> Assignment: The response should consist of every record, reproduced exactly.

> Entries shown:
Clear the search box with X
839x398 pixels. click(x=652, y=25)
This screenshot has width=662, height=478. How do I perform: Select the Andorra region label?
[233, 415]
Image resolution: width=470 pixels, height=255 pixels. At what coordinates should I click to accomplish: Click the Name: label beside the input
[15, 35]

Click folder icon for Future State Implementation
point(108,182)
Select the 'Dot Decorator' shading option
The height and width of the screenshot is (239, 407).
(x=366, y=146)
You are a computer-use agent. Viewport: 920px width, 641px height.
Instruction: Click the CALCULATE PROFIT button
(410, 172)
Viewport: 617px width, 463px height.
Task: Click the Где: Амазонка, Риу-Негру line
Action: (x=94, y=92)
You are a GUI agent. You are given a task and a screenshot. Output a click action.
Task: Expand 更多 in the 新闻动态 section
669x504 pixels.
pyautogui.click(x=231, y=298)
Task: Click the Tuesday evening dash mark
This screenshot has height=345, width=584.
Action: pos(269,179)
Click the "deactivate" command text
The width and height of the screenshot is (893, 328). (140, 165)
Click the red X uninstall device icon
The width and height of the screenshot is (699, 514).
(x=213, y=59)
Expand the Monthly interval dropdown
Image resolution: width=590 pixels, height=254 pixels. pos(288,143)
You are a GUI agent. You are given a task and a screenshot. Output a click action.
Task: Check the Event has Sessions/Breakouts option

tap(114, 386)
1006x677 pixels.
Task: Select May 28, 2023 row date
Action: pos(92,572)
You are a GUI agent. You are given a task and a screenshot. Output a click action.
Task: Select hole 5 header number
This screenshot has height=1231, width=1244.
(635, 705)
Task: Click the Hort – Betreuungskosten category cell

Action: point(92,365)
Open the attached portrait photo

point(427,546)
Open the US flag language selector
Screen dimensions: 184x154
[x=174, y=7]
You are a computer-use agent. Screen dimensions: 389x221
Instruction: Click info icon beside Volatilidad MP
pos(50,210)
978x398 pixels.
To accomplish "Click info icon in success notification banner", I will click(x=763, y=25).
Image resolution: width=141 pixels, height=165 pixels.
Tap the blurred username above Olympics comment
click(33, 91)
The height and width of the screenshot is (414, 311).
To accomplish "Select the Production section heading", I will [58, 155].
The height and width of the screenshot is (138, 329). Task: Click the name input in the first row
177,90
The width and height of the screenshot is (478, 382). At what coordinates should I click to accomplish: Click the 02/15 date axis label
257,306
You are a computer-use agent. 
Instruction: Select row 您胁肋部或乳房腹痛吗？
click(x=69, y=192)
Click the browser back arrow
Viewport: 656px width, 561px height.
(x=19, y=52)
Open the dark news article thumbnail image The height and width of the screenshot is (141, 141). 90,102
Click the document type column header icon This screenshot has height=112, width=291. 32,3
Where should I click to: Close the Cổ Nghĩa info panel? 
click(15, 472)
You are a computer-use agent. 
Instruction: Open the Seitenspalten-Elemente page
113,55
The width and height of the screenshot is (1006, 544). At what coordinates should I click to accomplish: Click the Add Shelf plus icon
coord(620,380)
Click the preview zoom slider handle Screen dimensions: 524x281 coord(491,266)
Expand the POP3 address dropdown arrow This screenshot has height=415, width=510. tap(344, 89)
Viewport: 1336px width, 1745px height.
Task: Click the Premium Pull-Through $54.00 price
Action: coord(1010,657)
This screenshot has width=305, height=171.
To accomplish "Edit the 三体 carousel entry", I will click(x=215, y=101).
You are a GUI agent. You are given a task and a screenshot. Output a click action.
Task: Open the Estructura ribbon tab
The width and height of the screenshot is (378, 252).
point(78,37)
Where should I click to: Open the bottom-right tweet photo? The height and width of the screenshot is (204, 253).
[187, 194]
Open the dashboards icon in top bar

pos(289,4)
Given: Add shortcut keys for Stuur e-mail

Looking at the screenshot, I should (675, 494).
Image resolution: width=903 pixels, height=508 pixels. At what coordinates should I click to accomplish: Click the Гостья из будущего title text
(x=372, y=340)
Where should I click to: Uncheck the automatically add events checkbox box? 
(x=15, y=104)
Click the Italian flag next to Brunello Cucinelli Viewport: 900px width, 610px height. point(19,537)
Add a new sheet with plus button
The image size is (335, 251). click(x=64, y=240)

> Reply to the exercise:
Clear the search box with X
839x398 pixels. click(x=652, y=25)
This screenshot has width=662, height=478. How do I perform: Select the Andorra region label?
[233, 415]
Image resolution: width=470 pixels, height=255 pixels. At what coordinates should I click to accomplish: Click the Name: label beside the input
[15, 35]

Click folder icon for Future State Implementation
point(108,182)
Select the 'Dot Decorator' shading option
The height and width of the screenshot is (239, 407).
(x=366, y=146)
You are a computer-use agent. Viewport: 920px width, 641px height.
Instruction: Click the CALCULATE PROFIT button
(410, 172)
Viewport: 617px width, 463px height.
Task: Click the Где: Амазонка, Риу-Негру line
Action: (x=94, y=92)
You are a GUI agent. You are given a task and a screenshot. Output a click action.
Task: Expand 更多 in the 新闻动态 section
669x504 pixels.
pyautogui.click(x=231, y=298)
Task: Click the Tuesday evening dash mark
This screenshot has height=345, width=584.
Action: pos(269,179)
Click the "deactivate" command text
The width and height of the screenshot is (893, 328). (140, 165)
Click the red X uninstall device icon
The width and height of the screenshot is (699, 514).
(x=213, y=59)
Expand the Monthly interval dropdown
Image resolution: width=590 pixels, height=254 pixels. pos(288,143)
You are a GUI agent. You are given a task and a screenshot. Output a click action.
Task: Check the Event has Sessions/Breakouts option

tap(114, 386)
1006x677 pixels.
Task: Select May 28, 2023 row date
Action: pos(92,572)
You are a GUI agent. You are given a task and a screenshot. Output a click action.
Task: Select hole 5 header number
This screenshot has height=1231, width=1244.
(635, 705)
Task: Click the Hort – Betreuungskosten category cell

Action: point(92,365)
Open the attached portrait photo

point(427,546)
Open the US flag language selector
Screen dimensions: 184x154
[x=174, y=7]
You are a computer-use agent. Screen dimensions: 389x221
Instruction: Click info icon beside Volatilidad MP
pos(50,210)
978x398 pixels.
To accomplish "Click info icon in success notification banner", I will click(x=763, y=25).
Image resolution: width=141 pixels, height=165 pixels.
Tap the blurred username above Olympics comment
click(33, 91)
The height and width of the screenshot is (414, 311).
To accomplish "Select the Production section heading", I will [58, 155].
The height and width of the screenshot is (138, 329). Task: Click the name input in the first row
177,90
The width and height of the screenshot is (478, 382). At what coordinates should I click to accomplish: Click the 02/15 date axis label
257,306
You are a computer-use agent. 
Instruction: Select row 您胁肋部或乳房腹痛吗？
click(x=69, y=192)
Click the browser back arrow
Viewport: 656px width, 561px height.
(x=19, y=52)
Open the dark news article thumbnail image The height and width of the screenshot is (141, 141). 90,102
Click the document type column header icon This screenshot has height=112, width=291. 32,3
Where should I click to: Close the Cổ Nghĩa info panel? 
click(15, 472)
You are a computer-use agent. 
Instruction: Open the Seitenspalten-Elemente page
113,55
The width and height of the screenshot is (1006, 544). At what coordinates should I click to accomplish: Click the Add Shelf plus icon
coord(620,380)
Click the preview zoom slider handle Screen dimensions: 524x281 coord(491,266)
Expand the POP3 address dropdown arrow This screenshot has height=415, width=510. tap(344, 89)
Viewport: 1336px width, 1745px height.
Task: Click the Premium Pull-Through $54.00 price
Action: coord(1010,657)
This screenshot has width=305, height=171.
To accomplish "Edit the 三体 carousel entry", I will click(x=215, y=101).
You are a GUI agent. You are given a task and a screenshot. Output a click action.
Task: Open the Estructura ribbon tab
The width and height of the screenshot is (378, 252).
point(78,37)
Where should I click to: Open the bottom-right tweet photo? The height and width of the screenshot is (204, 253).
[187, 194]
Open the dashboards icon in top bar

pos(289,4)
Given: Add shortcut keys for Stuur e-mail

Looking at the screenshot, I should (675, 494).
Image resolution: width=903 pixels, height=508 pixels. At what coordinates should I click to accomplish: Click the Гостья из будущего title text
(x=372, y=340)
Where should I click to: Uncheck the automatically add events checkbox box? 
(x=15, y=104)
Click the Italian flag next to Brunello Cucinelli Viewport: 900px width, 610px height. point(19,537)
Add a new sheet with plus button
The image size is (335, 251). click(x=64, y=240)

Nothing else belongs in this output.